By William G. Korver, Reporter, BroadbandCensus.com
WASHINGTON, July 1 – “Broadband penetration will have substantially increased” by 2015, the U.S. Copyright Office said in a Monday report in which the agency recommended that Internet companies streaming local television signals over the Internet be denied a compulsory copyright license.
The agency, an arm of the Library of Congress, also recommended that Congress streamline the statutory copyright licensing terms for cable and direct broadcast satellite providers of broadcast TV signals.
If the advice of the U.S. Copyright Office is implemented, companies desiring to stream local TV signals over the Internet would be denied the copyright license that cable and satellite operators utilize to distribute identical signals.
The report urged, however, that the compulsory license extend to Internet protocol-based video services such as those offered by telecommunication companies like AT&T and Verizon Communications. Such services, the report held, fit the definition of a cable service under existing copyright law.
A compulsory license allows users of copyright audio and video material – such as cable and satellite copies – to use video programming without obtaining permission from the copyright holders. But the user must still pay the copyright owner a fee, and that fee is determined by the government.
The extension of compulsory licenses to the Internet could facilitate piracy, damaging the financial interests of copyright owners, said the Copyright Office. “There are serious questions” about signal security that need to be addressed, said the report.

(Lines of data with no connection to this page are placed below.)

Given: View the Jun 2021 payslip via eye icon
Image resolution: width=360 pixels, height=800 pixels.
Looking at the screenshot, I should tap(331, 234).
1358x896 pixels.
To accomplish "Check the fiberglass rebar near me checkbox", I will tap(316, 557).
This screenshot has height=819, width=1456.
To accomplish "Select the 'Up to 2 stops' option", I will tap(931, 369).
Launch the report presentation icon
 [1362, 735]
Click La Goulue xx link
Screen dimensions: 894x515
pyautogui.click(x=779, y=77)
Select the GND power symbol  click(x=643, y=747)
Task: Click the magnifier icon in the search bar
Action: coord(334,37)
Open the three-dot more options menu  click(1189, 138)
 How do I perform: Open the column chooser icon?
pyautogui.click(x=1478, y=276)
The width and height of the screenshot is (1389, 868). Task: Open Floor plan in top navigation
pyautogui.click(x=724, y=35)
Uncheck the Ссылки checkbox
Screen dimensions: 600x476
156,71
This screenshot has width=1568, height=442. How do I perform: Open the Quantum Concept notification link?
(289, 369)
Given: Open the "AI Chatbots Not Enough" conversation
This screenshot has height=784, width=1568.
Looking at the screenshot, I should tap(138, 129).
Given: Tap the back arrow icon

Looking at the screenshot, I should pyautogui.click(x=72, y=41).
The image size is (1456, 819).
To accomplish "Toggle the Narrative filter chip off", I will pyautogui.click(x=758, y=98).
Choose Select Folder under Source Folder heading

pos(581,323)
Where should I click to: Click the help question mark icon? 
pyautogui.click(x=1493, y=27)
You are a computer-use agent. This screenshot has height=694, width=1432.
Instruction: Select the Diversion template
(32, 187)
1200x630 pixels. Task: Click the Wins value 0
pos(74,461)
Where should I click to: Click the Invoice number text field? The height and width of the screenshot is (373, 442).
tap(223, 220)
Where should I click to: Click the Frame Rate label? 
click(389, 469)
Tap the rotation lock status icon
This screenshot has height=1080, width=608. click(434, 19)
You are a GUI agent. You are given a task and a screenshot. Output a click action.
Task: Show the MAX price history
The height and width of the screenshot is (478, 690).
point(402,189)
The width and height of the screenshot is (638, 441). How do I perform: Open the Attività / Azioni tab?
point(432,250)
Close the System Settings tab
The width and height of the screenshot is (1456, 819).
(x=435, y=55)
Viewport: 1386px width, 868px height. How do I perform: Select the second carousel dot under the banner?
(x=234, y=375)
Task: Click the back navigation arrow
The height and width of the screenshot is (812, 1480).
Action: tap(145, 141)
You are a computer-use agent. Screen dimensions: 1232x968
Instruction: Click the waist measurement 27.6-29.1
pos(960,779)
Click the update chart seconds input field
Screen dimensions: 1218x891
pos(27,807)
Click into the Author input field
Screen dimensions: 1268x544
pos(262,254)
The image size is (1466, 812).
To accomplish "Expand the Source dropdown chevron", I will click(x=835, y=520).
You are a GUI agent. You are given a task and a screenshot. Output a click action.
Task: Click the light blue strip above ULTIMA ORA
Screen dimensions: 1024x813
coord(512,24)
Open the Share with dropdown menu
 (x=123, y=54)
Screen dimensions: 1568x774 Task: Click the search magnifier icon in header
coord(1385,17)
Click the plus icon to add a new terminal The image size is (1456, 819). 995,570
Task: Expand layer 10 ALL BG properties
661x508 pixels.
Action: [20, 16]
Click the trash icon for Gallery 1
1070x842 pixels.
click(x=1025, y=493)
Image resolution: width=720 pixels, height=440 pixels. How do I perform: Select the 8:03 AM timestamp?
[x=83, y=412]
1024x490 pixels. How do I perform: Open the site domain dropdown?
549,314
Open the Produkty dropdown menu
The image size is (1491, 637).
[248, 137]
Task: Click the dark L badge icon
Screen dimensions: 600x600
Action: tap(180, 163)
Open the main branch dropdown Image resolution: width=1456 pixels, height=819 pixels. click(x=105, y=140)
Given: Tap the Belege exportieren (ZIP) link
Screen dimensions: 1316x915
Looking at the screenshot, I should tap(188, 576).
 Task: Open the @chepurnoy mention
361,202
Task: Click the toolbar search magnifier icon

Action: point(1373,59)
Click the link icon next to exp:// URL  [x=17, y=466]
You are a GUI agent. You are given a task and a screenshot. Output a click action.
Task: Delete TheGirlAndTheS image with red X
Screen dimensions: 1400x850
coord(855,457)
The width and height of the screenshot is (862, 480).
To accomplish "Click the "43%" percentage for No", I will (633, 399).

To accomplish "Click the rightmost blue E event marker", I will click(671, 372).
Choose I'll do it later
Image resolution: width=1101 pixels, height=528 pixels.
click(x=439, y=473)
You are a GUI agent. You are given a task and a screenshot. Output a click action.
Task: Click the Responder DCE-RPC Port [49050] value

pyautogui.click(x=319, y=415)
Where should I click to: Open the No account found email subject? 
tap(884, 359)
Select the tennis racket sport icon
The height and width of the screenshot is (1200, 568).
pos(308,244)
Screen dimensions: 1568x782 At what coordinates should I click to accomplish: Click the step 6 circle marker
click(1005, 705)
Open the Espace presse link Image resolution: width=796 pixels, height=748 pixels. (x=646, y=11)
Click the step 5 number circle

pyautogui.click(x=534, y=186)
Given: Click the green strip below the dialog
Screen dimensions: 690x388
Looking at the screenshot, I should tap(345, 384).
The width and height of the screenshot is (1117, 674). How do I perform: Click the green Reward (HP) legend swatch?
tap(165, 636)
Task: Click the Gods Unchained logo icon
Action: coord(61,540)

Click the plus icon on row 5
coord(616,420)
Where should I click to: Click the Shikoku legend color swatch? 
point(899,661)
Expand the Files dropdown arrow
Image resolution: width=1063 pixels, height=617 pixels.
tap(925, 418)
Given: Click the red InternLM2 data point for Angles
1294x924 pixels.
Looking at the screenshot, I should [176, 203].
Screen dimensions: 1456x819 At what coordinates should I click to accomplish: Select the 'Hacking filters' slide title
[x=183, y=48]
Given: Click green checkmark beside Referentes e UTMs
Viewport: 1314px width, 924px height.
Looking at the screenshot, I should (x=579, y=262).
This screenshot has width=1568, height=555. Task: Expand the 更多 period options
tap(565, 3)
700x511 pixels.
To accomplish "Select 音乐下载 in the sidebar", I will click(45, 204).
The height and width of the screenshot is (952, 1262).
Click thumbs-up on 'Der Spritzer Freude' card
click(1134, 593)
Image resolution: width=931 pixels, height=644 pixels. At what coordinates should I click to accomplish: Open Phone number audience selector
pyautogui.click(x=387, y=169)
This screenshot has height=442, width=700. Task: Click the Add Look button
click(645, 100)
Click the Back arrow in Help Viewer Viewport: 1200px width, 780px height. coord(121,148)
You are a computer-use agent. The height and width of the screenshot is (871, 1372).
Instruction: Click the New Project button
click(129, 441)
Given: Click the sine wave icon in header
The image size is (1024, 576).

Moreover, the marketplace seems to be working with regard to video programming distribution over the Internet, said the report. Hence, expanding the compulsory license could prove counterproductive.
After discovering that the prices of existing government royalty rates related to the multichannel retransmission of distant broadcast signals are currently beneath market value, the U.S. Copyright Office stated that copyright licensing should be “phased out” and replaced by commercial rates as “the need for these statutory licenses has dissipated over time.”
The Copyright Office report said that its “principle recommendation” was that Congress should “abandon” both Sections 111 and 119 of the Copyright Act, which it called “a stop-gap solution.” The “distant signal programming marketplace could be equally successful” without the continuation of Sections 111 and 119, the report said. Continued maintenance of the two sections has resulted in “fissures.”
Although Sections 111 and 119 may have been justifiable during the beginning stages of the cable and satellite industries, the flourishing pay TV marketplace has made them obsolete, the report said. The Internet has reduced the need for them.
Collective licensing and sublicensing could be possible substitutes for distant signal licenses, said the report.
While seeking to phase out Sections 111 and 119, the Copyright Office favored continuing Section 122 of the Copyright Act, or a license allowing satellite operators to retransmit local programming without charge, “because it promotes the general welfare of users, broadcasters, and the public.”
Since Section 111 was implemented in 1978, cable operators have paid $125 million in average annual royalties, while satellite TV providers have paid an average of about $50 million in annual royalties since Section 119 was implemented in 1989 .
The transition to digital television was also discussed in the report.
The Copyright Office report said that digital transition “will be settled” and many different providers shall offer broadcast-type video programming for homes by 2015.
That’s why Congress should grant only a temporary license, from January 1, 2010, until December 31, 2014, a move to provide royalties for the carriage of distant and “superstation” signals while continuing to permit retransmission of local TV signals royalty-free.
Thus, the Copyright Office would continued a digital signal service “lifeline” for “millions of American households” that could be adversely affected by “unanticipated signal reception problems” because of the switchover to digital TV, from analog, and help settle all issue in the DTV transition.
The office also recommended that cable operators no longer pay royalties based on gross receipts, but based upon a flat-fee, per-subscriber system.